=== Exercise instructions ===
For the listing below, output exactly the lines from the line with "Given: Open the Guest Provisioning tab" up to and including the line with "This screenshot has height=620, width=550.", and no other lines.

=== Supplied records ===
══════
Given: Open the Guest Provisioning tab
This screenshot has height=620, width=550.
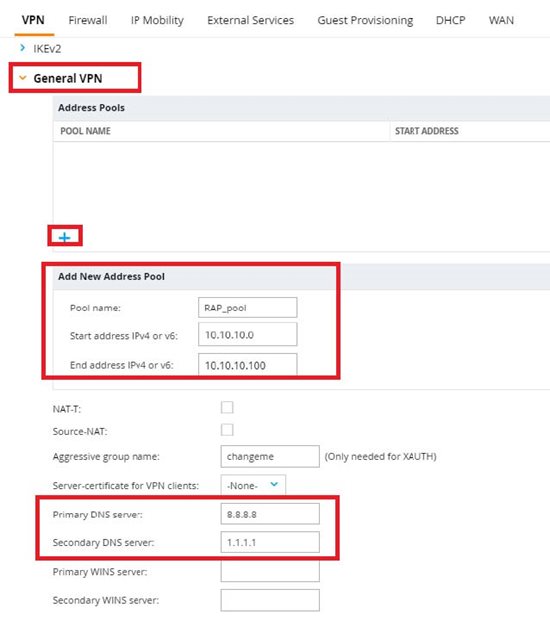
══════
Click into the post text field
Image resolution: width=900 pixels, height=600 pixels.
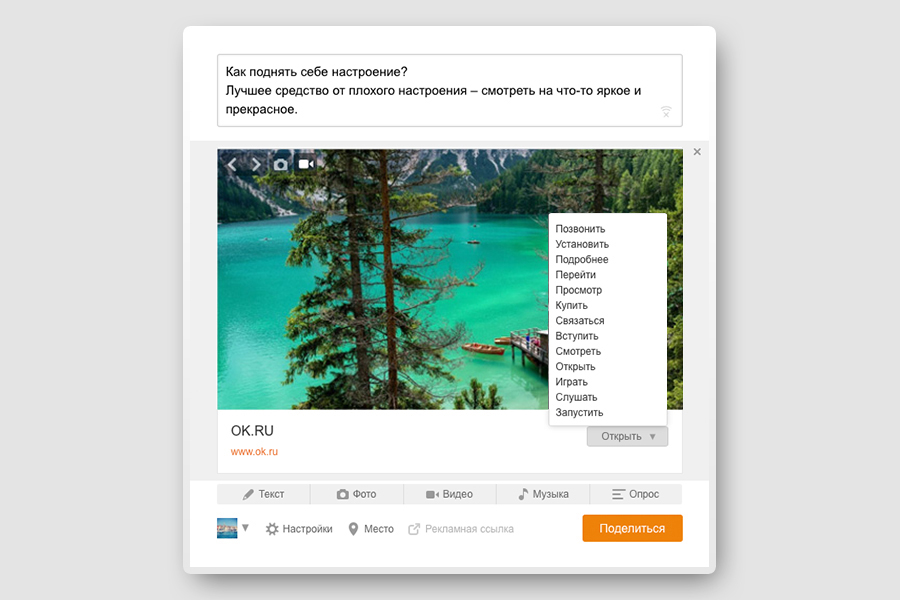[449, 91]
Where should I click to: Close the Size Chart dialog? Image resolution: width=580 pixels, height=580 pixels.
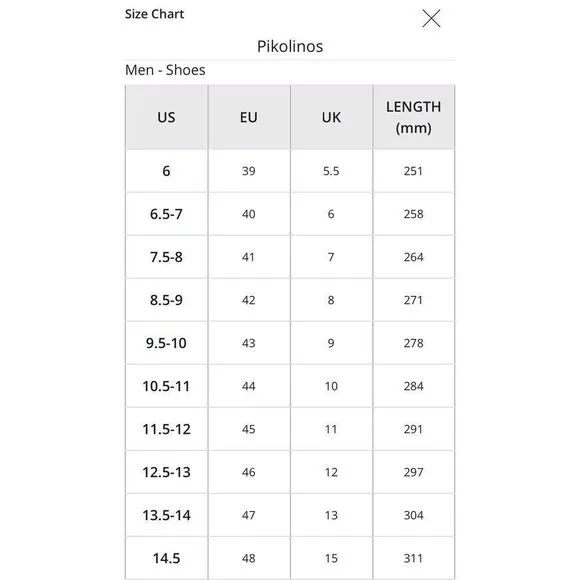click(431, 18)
══════
=== Completed task ===
Given: Open the Guest Provisioning tab
This screenshot has height=620, width=550.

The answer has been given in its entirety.